▶ **RECORDS TO PROCESS**

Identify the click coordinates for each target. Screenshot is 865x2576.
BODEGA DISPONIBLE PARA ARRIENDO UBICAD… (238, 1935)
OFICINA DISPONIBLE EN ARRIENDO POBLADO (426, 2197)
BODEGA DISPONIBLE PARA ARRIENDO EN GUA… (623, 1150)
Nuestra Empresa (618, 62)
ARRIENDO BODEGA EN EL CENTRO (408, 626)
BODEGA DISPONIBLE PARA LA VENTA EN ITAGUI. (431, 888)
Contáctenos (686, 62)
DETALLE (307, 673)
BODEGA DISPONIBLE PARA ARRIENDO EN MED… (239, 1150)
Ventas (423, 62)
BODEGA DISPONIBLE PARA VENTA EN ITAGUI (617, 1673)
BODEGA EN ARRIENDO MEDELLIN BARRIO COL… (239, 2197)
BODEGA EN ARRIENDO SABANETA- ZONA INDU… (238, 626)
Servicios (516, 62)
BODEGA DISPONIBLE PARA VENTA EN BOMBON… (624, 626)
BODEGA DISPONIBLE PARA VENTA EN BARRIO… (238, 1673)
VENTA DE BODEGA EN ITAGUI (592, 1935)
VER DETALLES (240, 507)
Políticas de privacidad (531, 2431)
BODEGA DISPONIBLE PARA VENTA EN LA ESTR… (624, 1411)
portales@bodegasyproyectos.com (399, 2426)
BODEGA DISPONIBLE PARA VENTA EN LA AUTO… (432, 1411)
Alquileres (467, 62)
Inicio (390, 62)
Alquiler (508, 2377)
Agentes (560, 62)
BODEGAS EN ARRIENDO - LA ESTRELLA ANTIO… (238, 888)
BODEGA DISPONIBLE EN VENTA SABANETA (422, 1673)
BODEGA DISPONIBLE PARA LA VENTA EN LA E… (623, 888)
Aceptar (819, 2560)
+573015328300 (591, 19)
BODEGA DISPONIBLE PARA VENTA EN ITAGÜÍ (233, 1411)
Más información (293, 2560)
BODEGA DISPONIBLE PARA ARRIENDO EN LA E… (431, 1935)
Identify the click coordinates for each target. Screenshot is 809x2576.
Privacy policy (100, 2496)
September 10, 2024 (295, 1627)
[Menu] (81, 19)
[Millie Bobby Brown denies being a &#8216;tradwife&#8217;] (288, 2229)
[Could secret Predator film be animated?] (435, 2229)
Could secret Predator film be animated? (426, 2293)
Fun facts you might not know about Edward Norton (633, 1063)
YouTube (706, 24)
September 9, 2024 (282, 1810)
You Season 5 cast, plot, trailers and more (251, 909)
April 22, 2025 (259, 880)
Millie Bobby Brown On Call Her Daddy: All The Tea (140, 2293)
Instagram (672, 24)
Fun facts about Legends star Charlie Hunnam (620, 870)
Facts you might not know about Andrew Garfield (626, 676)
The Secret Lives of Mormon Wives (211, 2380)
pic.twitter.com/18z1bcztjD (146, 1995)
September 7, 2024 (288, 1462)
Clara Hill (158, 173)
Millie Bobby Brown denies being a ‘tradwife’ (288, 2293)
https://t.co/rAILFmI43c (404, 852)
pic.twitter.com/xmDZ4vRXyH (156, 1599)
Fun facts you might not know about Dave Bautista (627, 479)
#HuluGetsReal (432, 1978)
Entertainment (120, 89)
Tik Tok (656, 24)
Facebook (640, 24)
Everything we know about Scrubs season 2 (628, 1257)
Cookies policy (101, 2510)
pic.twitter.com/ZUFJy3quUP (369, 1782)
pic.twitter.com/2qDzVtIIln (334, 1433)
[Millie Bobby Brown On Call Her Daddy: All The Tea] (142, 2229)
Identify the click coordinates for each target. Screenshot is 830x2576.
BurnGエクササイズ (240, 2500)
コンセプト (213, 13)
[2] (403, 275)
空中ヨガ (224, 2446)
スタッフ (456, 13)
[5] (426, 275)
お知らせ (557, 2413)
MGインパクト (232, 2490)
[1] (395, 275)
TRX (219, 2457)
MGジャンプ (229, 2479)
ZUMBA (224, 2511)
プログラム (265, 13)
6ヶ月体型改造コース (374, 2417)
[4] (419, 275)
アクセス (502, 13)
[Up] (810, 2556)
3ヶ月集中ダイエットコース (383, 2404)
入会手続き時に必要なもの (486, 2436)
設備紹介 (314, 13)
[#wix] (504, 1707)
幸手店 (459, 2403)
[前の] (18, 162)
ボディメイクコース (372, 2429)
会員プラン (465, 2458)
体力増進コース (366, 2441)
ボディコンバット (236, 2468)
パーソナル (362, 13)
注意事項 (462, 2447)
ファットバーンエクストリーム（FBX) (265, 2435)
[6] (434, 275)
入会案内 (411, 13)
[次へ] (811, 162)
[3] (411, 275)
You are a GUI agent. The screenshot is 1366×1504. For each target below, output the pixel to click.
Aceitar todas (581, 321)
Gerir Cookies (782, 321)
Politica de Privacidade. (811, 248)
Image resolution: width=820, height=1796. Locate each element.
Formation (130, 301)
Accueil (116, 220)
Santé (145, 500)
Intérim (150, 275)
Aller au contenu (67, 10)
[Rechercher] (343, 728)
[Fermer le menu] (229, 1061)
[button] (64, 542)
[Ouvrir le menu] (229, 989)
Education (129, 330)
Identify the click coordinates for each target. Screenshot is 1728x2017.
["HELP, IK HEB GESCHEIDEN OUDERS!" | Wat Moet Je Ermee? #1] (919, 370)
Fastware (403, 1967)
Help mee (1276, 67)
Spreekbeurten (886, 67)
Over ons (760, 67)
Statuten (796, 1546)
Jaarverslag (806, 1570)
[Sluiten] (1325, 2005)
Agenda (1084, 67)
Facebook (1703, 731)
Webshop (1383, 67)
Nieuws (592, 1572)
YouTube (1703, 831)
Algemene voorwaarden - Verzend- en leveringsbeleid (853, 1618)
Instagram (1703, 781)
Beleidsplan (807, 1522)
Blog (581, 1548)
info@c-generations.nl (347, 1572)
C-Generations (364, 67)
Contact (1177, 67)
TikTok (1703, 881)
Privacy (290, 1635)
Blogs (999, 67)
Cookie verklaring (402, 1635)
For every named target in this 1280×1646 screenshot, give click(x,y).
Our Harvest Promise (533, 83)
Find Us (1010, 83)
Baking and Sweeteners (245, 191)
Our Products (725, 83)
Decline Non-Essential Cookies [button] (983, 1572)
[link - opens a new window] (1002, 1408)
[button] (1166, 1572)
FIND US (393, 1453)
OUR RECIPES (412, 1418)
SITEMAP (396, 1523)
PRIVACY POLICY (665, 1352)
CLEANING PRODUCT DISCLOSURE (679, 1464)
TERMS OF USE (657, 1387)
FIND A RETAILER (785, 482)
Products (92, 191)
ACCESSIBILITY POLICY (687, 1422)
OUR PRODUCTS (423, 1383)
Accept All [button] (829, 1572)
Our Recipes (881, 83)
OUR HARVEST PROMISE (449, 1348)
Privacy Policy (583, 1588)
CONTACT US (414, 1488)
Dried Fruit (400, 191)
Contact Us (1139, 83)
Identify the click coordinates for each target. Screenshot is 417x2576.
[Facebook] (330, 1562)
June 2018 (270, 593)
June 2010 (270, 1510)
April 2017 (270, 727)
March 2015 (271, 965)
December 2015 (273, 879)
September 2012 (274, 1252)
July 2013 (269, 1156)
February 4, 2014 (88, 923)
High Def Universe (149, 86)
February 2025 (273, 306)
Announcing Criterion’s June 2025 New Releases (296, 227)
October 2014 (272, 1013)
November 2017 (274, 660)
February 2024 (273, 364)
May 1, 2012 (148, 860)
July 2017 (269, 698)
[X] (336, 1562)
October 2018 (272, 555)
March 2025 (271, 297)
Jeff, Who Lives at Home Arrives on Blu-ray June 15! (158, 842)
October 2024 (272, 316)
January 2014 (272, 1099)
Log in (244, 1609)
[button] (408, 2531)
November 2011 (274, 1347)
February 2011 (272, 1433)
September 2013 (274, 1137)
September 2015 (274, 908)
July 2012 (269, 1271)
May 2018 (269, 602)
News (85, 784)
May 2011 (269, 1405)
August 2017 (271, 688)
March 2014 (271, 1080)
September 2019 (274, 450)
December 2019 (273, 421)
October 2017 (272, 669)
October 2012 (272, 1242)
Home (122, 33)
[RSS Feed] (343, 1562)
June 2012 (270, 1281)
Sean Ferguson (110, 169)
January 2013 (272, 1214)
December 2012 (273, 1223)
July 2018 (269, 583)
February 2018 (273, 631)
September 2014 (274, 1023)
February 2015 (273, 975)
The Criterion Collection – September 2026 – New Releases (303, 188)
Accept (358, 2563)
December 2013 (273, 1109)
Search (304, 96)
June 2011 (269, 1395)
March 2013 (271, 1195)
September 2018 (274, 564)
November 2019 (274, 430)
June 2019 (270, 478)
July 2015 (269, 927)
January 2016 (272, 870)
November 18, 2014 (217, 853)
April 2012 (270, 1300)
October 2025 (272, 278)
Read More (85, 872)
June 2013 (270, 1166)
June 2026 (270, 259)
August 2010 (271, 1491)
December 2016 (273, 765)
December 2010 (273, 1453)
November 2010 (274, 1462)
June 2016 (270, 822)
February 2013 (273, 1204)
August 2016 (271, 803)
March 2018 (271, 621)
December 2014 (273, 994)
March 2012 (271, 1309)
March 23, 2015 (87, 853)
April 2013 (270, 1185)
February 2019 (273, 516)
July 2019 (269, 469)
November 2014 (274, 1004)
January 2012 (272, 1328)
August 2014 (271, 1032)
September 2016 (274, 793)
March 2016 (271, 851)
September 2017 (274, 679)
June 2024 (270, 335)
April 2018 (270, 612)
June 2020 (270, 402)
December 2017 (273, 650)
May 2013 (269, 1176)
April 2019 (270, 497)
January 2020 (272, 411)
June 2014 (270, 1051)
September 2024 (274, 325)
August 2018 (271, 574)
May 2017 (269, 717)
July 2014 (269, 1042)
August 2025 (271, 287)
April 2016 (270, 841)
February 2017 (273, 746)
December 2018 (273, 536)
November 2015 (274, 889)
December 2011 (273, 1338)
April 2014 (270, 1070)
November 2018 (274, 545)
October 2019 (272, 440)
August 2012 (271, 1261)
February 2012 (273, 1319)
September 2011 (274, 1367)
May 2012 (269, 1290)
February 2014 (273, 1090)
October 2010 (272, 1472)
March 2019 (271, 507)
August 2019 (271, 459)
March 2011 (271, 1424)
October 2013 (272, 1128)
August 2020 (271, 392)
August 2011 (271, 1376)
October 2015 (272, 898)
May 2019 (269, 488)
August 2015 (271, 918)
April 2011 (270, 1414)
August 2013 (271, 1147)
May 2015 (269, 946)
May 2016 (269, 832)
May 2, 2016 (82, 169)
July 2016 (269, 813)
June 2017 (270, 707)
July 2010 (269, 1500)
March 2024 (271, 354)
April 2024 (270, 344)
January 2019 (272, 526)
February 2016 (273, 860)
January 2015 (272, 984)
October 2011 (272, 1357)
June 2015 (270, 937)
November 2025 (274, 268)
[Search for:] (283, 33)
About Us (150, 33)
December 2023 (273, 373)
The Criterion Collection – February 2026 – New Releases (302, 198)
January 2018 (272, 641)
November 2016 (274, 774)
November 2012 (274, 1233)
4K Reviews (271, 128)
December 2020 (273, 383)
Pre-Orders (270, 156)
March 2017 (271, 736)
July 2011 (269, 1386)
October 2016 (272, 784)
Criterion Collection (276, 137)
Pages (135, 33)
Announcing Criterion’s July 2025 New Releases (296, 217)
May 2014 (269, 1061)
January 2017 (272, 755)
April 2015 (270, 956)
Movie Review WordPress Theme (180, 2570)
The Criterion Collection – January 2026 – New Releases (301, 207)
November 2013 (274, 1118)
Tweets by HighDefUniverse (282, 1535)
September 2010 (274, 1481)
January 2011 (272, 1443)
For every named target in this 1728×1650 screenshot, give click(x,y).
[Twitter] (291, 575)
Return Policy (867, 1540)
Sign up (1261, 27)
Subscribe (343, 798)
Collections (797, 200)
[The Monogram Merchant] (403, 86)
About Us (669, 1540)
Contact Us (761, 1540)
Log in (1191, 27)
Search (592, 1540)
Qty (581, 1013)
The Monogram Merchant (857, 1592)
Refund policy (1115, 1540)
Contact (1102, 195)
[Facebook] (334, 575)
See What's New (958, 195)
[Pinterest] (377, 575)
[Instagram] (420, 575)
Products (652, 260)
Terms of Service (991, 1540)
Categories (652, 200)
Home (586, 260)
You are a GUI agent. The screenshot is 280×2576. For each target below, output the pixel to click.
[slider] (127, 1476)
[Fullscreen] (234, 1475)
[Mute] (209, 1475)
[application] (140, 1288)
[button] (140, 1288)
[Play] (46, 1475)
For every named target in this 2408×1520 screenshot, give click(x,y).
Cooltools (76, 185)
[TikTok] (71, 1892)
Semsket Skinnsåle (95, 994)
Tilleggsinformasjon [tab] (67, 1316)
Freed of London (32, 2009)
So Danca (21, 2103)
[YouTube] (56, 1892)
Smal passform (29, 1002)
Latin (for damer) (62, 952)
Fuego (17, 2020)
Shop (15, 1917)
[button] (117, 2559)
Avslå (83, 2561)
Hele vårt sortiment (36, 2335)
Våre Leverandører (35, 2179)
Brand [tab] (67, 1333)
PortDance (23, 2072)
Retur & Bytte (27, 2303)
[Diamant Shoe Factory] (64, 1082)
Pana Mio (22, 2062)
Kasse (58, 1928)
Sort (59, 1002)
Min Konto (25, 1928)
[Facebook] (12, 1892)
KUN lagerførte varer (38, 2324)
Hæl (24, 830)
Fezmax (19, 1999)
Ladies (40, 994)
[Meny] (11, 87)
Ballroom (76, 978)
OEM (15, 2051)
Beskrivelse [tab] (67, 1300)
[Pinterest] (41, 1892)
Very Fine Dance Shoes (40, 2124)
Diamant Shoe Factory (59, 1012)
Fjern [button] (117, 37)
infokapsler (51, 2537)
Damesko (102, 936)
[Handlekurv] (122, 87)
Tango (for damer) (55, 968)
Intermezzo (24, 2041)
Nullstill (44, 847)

▶ **THE TASK**
Determine how many lines of the data above contain the string "December", and give the result with nothing else.

▶ **RESULT OF THE EXERCISE**
12